Work to be completed >>
Among the entries below, find the lines that hold the word "section" and report them.

::: Information given :::

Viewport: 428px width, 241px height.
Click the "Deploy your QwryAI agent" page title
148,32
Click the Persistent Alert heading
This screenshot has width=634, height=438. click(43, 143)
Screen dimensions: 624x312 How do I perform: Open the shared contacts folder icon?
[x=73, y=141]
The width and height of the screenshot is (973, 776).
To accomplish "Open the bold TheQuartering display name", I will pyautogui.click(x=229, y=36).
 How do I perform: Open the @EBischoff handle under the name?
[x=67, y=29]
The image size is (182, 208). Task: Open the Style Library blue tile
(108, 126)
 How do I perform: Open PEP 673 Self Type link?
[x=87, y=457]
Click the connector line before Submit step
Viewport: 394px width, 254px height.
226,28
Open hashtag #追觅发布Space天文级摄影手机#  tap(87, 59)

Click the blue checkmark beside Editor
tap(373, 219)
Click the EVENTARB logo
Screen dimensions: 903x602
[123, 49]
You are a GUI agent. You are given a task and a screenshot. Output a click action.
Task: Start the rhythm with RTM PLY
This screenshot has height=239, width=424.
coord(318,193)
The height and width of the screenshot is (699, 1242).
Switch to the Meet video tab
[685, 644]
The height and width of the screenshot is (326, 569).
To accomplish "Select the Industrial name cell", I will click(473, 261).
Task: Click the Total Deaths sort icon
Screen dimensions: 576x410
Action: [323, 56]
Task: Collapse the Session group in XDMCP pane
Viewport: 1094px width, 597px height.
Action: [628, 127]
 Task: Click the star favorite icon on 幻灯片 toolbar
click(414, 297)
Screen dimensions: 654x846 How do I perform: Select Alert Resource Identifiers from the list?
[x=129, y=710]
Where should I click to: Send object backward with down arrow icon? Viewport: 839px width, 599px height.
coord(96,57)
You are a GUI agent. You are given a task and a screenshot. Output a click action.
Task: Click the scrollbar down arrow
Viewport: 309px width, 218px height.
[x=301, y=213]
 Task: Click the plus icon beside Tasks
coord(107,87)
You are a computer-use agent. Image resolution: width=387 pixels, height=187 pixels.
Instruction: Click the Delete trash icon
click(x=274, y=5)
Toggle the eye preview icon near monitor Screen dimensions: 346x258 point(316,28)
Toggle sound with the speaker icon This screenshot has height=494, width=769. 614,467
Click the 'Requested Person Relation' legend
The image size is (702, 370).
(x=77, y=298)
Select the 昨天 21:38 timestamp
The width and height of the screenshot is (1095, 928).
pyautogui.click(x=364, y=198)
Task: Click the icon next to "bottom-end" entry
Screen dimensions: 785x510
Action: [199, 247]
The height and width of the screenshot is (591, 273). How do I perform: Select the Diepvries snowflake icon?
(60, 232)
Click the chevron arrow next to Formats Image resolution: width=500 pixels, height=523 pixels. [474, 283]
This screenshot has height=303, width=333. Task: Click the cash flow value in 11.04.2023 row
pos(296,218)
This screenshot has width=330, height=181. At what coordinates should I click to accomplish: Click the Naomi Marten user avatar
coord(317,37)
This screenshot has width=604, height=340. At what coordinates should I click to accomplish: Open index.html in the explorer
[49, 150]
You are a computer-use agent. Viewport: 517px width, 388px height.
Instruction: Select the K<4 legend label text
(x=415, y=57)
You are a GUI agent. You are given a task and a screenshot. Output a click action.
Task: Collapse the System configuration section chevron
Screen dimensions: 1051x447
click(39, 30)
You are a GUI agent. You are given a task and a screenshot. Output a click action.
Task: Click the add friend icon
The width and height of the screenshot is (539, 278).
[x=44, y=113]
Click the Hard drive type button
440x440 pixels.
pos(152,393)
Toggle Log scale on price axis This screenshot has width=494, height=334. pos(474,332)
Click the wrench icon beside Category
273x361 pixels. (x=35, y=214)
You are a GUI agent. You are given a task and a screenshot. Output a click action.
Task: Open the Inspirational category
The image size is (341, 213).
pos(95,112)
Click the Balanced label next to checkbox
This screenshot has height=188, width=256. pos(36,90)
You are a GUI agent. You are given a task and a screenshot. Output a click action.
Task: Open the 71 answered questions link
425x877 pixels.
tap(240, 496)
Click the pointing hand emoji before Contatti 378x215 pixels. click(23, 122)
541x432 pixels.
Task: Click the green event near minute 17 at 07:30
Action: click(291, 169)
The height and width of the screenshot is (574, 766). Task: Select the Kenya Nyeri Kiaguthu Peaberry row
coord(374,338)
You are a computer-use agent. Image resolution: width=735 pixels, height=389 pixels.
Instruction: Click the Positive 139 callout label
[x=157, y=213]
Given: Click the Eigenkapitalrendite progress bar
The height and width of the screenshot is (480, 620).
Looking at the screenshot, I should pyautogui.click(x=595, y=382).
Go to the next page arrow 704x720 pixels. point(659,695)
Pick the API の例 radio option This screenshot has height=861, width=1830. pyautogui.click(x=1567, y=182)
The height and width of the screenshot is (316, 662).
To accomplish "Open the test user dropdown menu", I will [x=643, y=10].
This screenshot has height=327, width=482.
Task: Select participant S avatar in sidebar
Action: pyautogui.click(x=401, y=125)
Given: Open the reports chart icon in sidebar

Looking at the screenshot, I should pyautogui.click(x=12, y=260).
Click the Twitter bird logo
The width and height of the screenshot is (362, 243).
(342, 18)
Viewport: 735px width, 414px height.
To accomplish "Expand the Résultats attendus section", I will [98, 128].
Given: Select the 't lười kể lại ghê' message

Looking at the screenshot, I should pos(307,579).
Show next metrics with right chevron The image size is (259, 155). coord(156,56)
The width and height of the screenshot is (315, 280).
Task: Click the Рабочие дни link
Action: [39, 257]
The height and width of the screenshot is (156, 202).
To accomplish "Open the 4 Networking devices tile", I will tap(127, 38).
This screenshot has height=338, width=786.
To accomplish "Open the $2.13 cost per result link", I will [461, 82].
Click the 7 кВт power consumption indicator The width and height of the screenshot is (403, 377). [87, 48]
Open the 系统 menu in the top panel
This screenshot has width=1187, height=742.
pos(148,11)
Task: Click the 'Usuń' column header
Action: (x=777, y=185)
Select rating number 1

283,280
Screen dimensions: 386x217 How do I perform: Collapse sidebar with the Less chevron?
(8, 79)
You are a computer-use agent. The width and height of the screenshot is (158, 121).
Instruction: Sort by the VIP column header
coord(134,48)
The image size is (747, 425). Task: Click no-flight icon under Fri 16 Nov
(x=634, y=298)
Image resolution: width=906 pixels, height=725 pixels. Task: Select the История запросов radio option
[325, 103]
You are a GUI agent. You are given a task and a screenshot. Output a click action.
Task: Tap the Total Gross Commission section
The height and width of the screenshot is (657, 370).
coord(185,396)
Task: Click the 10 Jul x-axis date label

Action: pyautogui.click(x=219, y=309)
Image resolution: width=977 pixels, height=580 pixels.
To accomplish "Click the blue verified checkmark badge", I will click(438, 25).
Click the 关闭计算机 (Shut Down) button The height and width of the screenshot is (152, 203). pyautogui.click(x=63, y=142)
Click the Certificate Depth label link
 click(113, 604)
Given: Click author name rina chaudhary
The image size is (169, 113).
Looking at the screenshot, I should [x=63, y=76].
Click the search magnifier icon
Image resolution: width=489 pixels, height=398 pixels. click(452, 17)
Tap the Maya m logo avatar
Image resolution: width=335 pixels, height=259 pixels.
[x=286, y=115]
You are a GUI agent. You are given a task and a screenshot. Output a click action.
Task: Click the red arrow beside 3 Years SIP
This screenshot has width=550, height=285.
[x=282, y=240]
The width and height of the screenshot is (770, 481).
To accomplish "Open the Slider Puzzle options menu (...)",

:::

Answer >>
Task: Collapse the System configuration section chevron
To accomplish "Expand the Résultats attendus section", I will [98, 128].
Task: Tap the Total Gross Commission section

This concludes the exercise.